Neuss Suizid – noch Tabuthema

Neuss · Interview mit Barbara Keßler (Seelsorge)

 Barbara Keßler von der TelefonSeelsorge Neuss.

Barbara Keßler von der TelefonSeelsorge Neuss.

Foto: Woitschützke

128 Menschen im Rhein-Kreis Neuss versuchten sich 2009 das Leben zu nehmen, 41 starben. Zum heutigen Weltsuizidpräventionstag sprach NGZ-Mitarbeiterin Semiha Ünlü mit der Leiterin der TelefonSeelsorge, Barbara Keßler, über Ursachen und die Wichtigkeit, auf Signale zu reagieren.

Frau Keßler, was sind die häufigsten Ursachen für einen Selbstmord?

Barbara Keßler Das ist ein komplexes Phänomen. Der Suizid stellt meist den Endpunkt einer zugespitzten psychischen Krise und großer innerer Not dar. Daher überrascht es nicht, dass das Risiko, durch einen Suizid zu sterben, bei einem depressiv erkrankten Menschen deutlich höher ist als bei der Durchschnittsbevölkerung.
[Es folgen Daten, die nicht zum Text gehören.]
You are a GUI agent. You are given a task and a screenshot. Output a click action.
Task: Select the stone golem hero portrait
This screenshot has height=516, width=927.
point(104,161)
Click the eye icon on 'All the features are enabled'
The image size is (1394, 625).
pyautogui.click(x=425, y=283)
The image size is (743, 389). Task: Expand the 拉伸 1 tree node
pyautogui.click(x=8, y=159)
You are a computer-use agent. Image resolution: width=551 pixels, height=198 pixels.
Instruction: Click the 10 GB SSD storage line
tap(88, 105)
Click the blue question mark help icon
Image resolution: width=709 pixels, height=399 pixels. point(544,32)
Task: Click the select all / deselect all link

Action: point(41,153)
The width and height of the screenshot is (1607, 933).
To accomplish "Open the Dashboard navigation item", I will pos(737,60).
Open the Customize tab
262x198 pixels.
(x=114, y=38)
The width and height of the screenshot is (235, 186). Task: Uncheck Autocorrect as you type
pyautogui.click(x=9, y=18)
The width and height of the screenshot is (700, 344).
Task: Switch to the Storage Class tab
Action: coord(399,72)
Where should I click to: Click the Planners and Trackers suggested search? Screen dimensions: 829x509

Sind Menschen mit psychischen Erkrankungen generell gefährdeter?

Keßler Grundsätzlich gilt, dass das Suizidrisiko bei allen psychischen Erkrankungen erhöht ist, alte und vereinsamte Menschen besonders betroffen sind. Auch Menschen mit einer homosexuellen Orientierung sind betroffen.

Was sind Signale?

Keßler Gedanken an Suizid, Suizidphantasien und -impulse, sollten von dem Betreffenden, aber auch von den Angehörigen und Freunden ernst genommen werden. Es handelt sich um ein Notsignal, dass das Leben in seiner jetzigen Form für den Betreffenden so nicht weiter gehen kann und soll. In der Regel zeigt sich der "Tunnelblick", häufig verbunden mit einem Rückzug aus den zwischenmenschlichen Beziehungen.

Wo bekommen Betroffene Hilfe?

Keßler Wichtig ist, dass Betroffene sich an Anlaufstellen wenden, denen sie vertrauen. Dies kann der eigene Hausarzt sein, eine Beratungsstelle oder häufig als erster Schritt auch ein Gespräch mit der TelefonSeelsorge (Tel. 0800-1110111)

Warum ist der Tag heute wichtig?

Keßler Um einen weiteren Beitrag zur Ent-Tabuisierung dieses wichtigen Grenzbereichs menschlicher Erfahrungen zu leisten.

Ist das Thema Suizid nach dem von Robert Enke noch ein Tabu?

Keßler In der Öffentlichkeit wird nach unserem Eindruck häufiger über Depression und den Zusammenhang zum Suizid berichtet, ob dies allerdings Betroffenen als auch Angehörigen die Angst und Scham nimmt, über dieses ängstigende Thema zu sprechen, wird sich noch zeigen.